可以通过运用β-氧化循环反向应用以乙酰辅酶a为前体来形成高效率的中链脂肪酸合成途径。
通过对大肠杆菌基因组上的5个基因序列的敲除,全面改造发酵菌株,干扰胞内乙酰辅酶a流向丙酮酸、乙醇等其他代谢产物途径,从而提高前体物质乙酰辅酶a含量,以提高脂肪酸产量。
2. 研究的基本内容和问题
研究目标:大肠杆菌中链脂肪酸合成途径中,为了提高中链脂肪酸的产量,通过按顺序敲除大肠杆菌基因组上的idha、adhe、frda、pta、poxb这5个基因序列,全面改造发酵菌株,从而抑制乙酰辅酶a流向丙酮酸、乙酸、延胡索酸、乙酸、乙醇代谢产物通路,来提高前体物质乙酰辅酶a的含量,从而提高终产物中链脂肪酸的产量。

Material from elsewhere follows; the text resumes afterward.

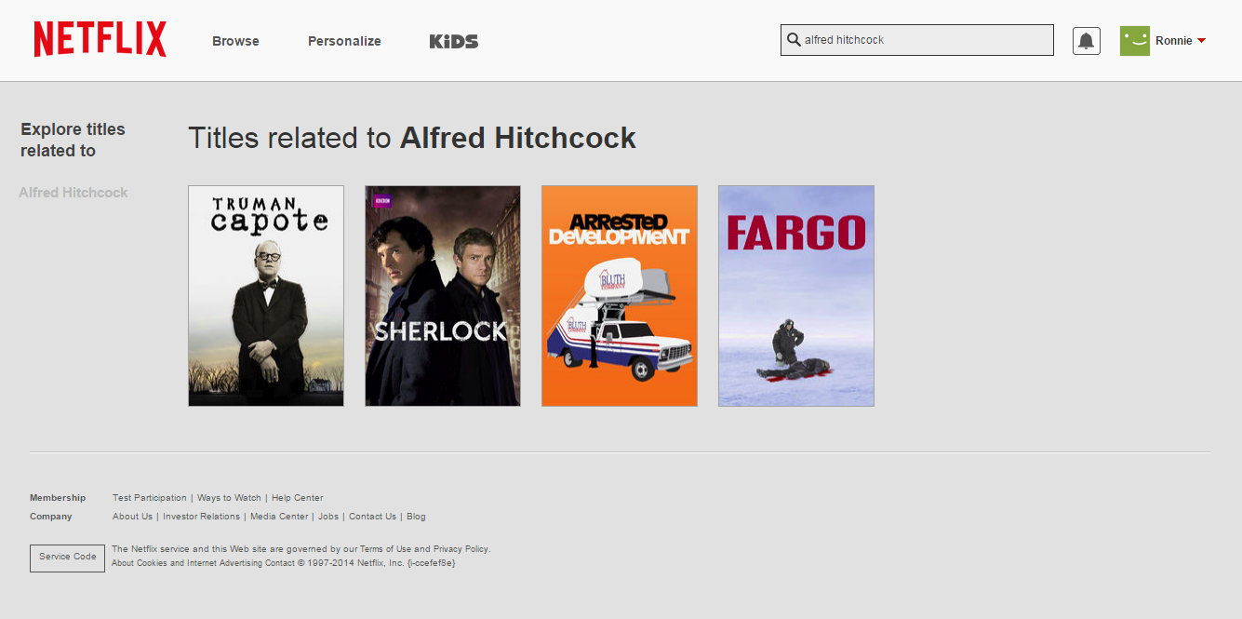
Task: Click the search magnifier icon
Action: 794,40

研究内容: 通过将pcas质粒转到大肠杆菌中,同时电转入同源臂template片段和ptarget质粒,即可达到敲除基因的目的。
敲除idha、adhe、frda、pta、poxb这5个基因序列,从而干扰乙酰辅酶a向丙酮酸、乙酸等其他代谢通路,以提高乙酰辅酶a含量,将合成的质粒转入到已敲除基因的菌株中,发酵后观察脂肪酸产量变化。
3. 研究的方法与方案
研究方法:将pcas质粒导入到待删除菌株中;然后合成sgrna引物,以ptarget全质粒为模板,通过全质粒pcr取代原来的20bp的序列;胶回收pcr后的ptarget,利用dpni酶消化后直接磷酸化,然后环化自连接,转化至jm109感受态细胞中;测序正确后提取ptarget质粒;根据基因组的序列,在待敲除基因上下游各选择500bp,融合pcr,获得重组的template,将获得的重组片段整合到t载体上,进行测序,扩增酶切后胶回收获得大量的template序列,先将含有pcas质粒的菌株培养到od600为0.2时,加入1%的1m阿拉伯糖进行诱导产生重组酶;诱导至od600达到0.6时,制作电转感受态;将获得的ptarget和template按照比例加入到感受态细胞中,进行电转化,将电转化细胞涂布到含有壮观霉素和kana的平板上,将长出的菌落做菌落pcr,用原始菌株作对照,若pcr片段比未删除的菌株短,则删除成功;确定删除成功后,挑取单菌落,添加iptg培养,可以消除ptarget质粒,涂板挑单菌落,获得ptarget被消除的菌株,然后用42度培养,涂板挑单菌落,获得pcas消除的菌株;将合成的质粒转入到已敲除基因的菌株中,发酵后观察脂肪酸产量变化。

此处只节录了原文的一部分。